En medio de un aumento de tensiones geopolíticas, Donald Trump ha arremetido contra varios países por su reticencia a comprometerse en la protección de los petroleros en el estrecho de Ormuz, un punto estratégico en la economía global. Esta crítica surge en el contexto de un conflicto que ha escalado desde que Estados Unidos e Israel lanzaran ataques contra Irán, generando preocupaciones respecto a las repercusiones económicas a nivel mundial.
“Llevamos 40 años protegiéndolos y no quieren involucrarse”, declaró Trump, instando a “las demás naciones” a participar “rápidamente y con gran entusiasmo”. Esta llamada a la acción se produce más de dos semanas después de que comenzara la guerra, un conflicto que ha puesto en jaque no solo a los países directamente involucrados, sino también a la economía internacional.
Desde Europa, la respuesta ha sido clara: el portavoz del Gobierno alemán, Stefan Kornelius, subrayó que la guerra entre Israel, Estados Unidos e Irán “no tiene nada que ver con la OTAN”. Kornelius enfatizó que la defensa de la OTAN se limita al territorio de sus miembros y que no existe un mandato que justifique el despliegue de tropas en la actual situación.
La Unión Europea, por su parte, no parece dispuesta a involucrarse en una misión de apoyo. En una reunión reciente en Bruselas, los ministros de Relaciones Exteriores de los 27 países del bloque discutieron sobre la posible modificación de su misión naval en el mar Rojo, sin embargo, la jefa de la diplomacia europea, Kaja Kallas, reconoció que “por el momento no hay disposición para cambiar el mandato” existente.
Además, tanto Japón como Australia han mostrado que no tienen planes de realizar despliegues en la región, lo que intensifica la sensación de aislamiento para Estados Unidos en su lucha contra Irán.
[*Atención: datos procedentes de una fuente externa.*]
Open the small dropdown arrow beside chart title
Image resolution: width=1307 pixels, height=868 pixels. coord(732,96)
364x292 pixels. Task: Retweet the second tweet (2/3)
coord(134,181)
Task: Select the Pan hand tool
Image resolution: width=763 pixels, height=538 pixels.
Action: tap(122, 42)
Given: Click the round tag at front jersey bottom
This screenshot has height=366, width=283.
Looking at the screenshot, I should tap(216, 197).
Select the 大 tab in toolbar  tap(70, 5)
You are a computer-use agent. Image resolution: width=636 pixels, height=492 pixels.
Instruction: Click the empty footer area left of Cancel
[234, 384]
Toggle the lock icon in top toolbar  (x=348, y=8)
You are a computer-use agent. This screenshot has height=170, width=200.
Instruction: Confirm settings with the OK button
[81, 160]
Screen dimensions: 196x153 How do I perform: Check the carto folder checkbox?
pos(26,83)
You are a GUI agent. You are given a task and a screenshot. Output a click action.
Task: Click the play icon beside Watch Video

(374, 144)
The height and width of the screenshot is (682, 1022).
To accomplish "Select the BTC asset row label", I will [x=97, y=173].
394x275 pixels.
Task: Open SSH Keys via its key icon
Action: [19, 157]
La falta de movilización internacional para hacer frente a la crisis en Ormuz plantea serias interrogantes sobre la efectividad de las alianzas actuales y las dinámicas de poder en un mundo que, cada vez más, parece propenso a los conflictos. A medida que la situación evoluciona, el enfoque de las naciones se mantiene en cómo gestionar no solo la seguridad regional, sino también las implicaciones económicas que surjan en medio de la inestabilidad.
Los días siguen avanzando y el conflicto se vuelve más complejo, generando la expectativa de cómo responderán finalmente estas naciones ante un desafío que pone en riesgo no solo la seguridad marítima, sino el equilibrio económico global.